WHAT IS REQUIRED: Using the listing below, return each line exactly as it reads.

*** EXTRACTED MATERIAL Section Begins ***

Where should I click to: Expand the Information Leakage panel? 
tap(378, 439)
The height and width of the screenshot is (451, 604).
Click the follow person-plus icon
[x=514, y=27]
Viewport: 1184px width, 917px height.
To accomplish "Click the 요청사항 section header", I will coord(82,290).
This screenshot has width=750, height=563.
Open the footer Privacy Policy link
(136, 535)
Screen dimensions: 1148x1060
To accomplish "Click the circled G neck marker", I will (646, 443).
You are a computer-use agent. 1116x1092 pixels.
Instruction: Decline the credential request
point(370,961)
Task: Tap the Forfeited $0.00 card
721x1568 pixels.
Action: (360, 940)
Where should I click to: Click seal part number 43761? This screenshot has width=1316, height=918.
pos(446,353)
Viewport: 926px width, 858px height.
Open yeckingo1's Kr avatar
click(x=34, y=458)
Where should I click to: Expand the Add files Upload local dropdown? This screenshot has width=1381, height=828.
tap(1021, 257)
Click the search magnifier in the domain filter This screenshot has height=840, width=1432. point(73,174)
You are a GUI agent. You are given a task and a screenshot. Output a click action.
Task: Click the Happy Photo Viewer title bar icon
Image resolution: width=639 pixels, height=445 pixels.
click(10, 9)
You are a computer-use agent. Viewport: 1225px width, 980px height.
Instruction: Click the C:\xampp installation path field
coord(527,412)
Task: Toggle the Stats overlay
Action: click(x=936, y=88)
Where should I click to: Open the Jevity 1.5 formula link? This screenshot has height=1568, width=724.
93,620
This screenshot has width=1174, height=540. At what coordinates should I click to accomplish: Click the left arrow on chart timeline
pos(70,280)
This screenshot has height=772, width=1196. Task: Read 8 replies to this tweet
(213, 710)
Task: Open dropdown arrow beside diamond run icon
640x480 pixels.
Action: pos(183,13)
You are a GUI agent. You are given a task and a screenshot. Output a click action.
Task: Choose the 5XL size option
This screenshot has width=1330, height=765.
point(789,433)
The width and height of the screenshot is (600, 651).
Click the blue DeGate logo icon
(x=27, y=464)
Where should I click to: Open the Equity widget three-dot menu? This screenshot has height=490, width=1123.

*** EXTRACTED MATERIAL Section Ends ***

RESULT OF THE EXERCISE:
Where should I click to: Expand the Information Leakage panel? 
tap(378, 439)
The height and width of the screenshot is (451, 604).
Click the follow person-plus icon
[x=514, y=27]
Viewport: 1184px width, 917px height.
To accomplish "Click the 요청사항 section header", I will coord(82,290).
This screenshot has width=750, height=563.
Open the footer Privacy Policy link
(136, 535)
Screen dimensions: 1148x1060
To accomplish "Click the circled G neck marker", I will (646, 443).
You are a computer-use agent. 1116x1092 pixels.
Instruction: Decline the credential request
point(370,961)
Task: Tap the Forfeited $0.00 card
721x1568 pixels.
Action: (360, 940)
Where should I click to: Click seal part number 43761? This screenshot has width=1316, height=918.
pos(446,353)
Viewport: 926px width, 858px height.
Open yeckingo1's Kr avatar
click(x=34, y=458)
Where should I click to: Expand the Add files Upload local dropdown? This screenshot has width=1381, height=828.
tap(1021, 257)
Click the search magnifier in the domain filter This screenshot has height=840, width=1432. point(73,174)
You are a GUI agent. You are given a task and a screenshot. Output a click action.
Task: Click the Happy Photo Viewer title bar icon
Image resolution: width=639 pixels, height=445 pixels.
click(10, 9)
You are a computer-use agent. Viewport: 1225px width, 980px height.
Instruction: Click the C:\xampp installation path field
coord(527,412)
Task: Toggle the Stats overlay
Action: click(x=936, y=88)
Where should I click to: Open the Jevity 1.5 formula link? This screenshot has height=1568, width=724.
93,620
This screenshot has width=1174, height=540. At what coordinates should I click to accomplish: Click the left arrow on chart timeline
pos(70,280)
This screenshot has height=772, width=1196. Task: Read 8 replies to this tweet
(213, 710)
Task: Open dropdown arrow beside diamond run icon
640x480 pixels.
Action: pos(183,13)
You are a GUI agent. You are given a task and a screenshot. Output a click action.
Task: Choose the 5XL size option
This screenshot has width=1330, height=765.
point(789,433)
The width and height of the screenshot is (600, 651).
Click the blue DeGate logo icon
(x=27, y=464)
Where should I click to: Open the Equity widget three-dot menu? This screenshot has height=490, width=1123.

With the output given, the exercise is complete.